Sobre Corazón tan blanco, de Javier Marías

“Los dormidos, y los muertos, no son sino como pinturas”.

Y hoy esta frase resuena más funesta que nunca porque estamos ante la muerte del escritor, no de Shakespeare sino de Marías, de Javier.

Desconozco si Javier Marías era creyente o no, católico o no. Supongo que él no quiso morir, que amaba la vida, o al menos se sentía bien a pesar de los golpes o fracasos o a pesar de la soledad aunque estuviera casado, y escribiera profusamente sobre el matrimonio, el “estado de casado”,

Voces importantes, más que voces escritores, señalaron la posibilidad de que Javier recibiera el premio Nobel de literatura.

Quizás fuera muy exagerada esa petición, aunque fuera de España se habían traducido a múltiples lenguas los escritos de Javier Marías. Pero pienso en un estilo un poco farragoso con infinitos apostillamientos y matices que muchas veces dilatan demasiado la oración.

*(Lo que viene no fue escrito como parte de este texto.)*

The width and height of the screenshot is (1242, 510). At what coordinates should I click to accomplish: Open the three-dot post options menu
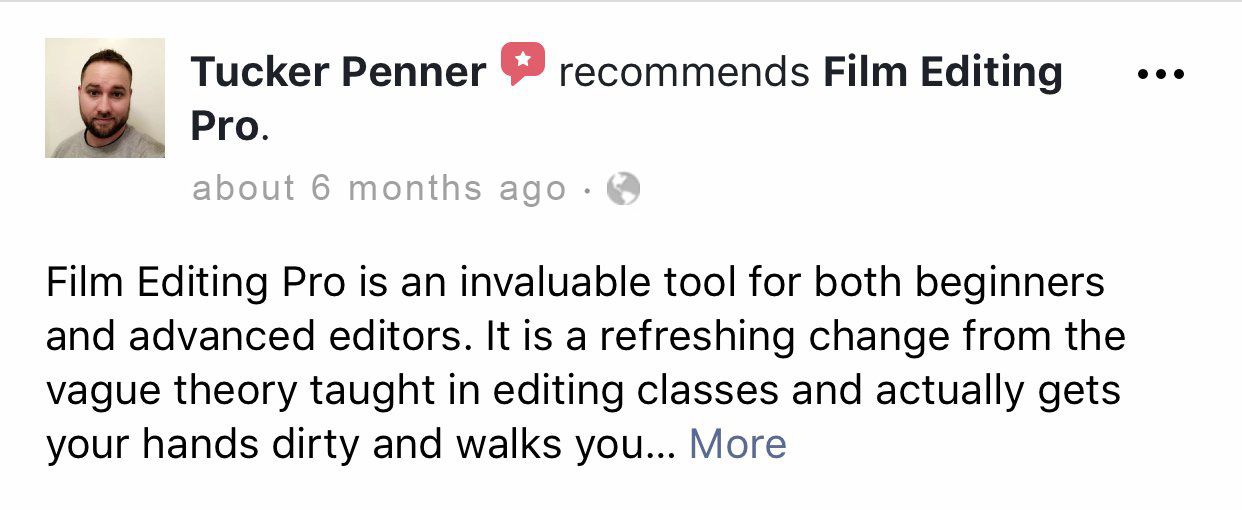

Aunque puede que sea una manera de jugar con las subordinadas y los signos de puntuación así como de rellenar el espacio llegando a la repetición de no solo vocablos sino de frases enteras que pueden enlentecer la lectura aunque perdure la sensación de ya haber leído el fragmento dado.

Y así va avanzando la novela sin saber nada de lo que no se quería saber, pero se supo.

El protagonista y narrador pueden ser perfectamente el escritor mismo. Traductor e intérprete.

Se encuentra en una habitación de hotel de La Habana junto a su esposa, que está enferma “efímera”, cuando una mujer le grita desde abajo, equivocada de persona. Luego se percata de que el receptor estaba a la izquierda del protagonista, en el balcón de al lado.

Me pregunto si a mí me gustaría que mi marido escribiera con tantas dudas sobre el matrimonio y con tales malos presentimientos sobre el “estado” casado. Aunque por otro lado es de agradecer que escriban sobre una, significa que es importante para él la relación en sí.

De todas formas no hay forma humana de saber qué es autobiográfico y qué es inventado. Aunque haya muchos pensamientos que dan vueltas en la almohada, no tienen porque ser cuestiones ciertas sino simplemente ficción.

Cuando alguien ha tenido una vida plena de reconocimientos, amistades, de amores parece que la muerte es distinta. No es lo mismo que cuando el que muere no es nadie o tiene enemigos que ensombrecen la posible entrada al cielo.

En la ceremonia de entrada a la Real Academia de la lengua diserta el escritor acerca de la dificultad para contar, es curioso porque se supone que se trata de un experto él.

Después de todo lo expresado se me viene a la mente por un lado el libro de esclesiastés: vanidad de vanidades todo es vanidad.

¿Qué provecho tiene el hombre de todo su trabajo con que se afana debajo del sol?

Y por otro lado resuenan las coplas de Jorge Manrique sobre la fugacidad de la vida y el poder igualatorio de la muerte.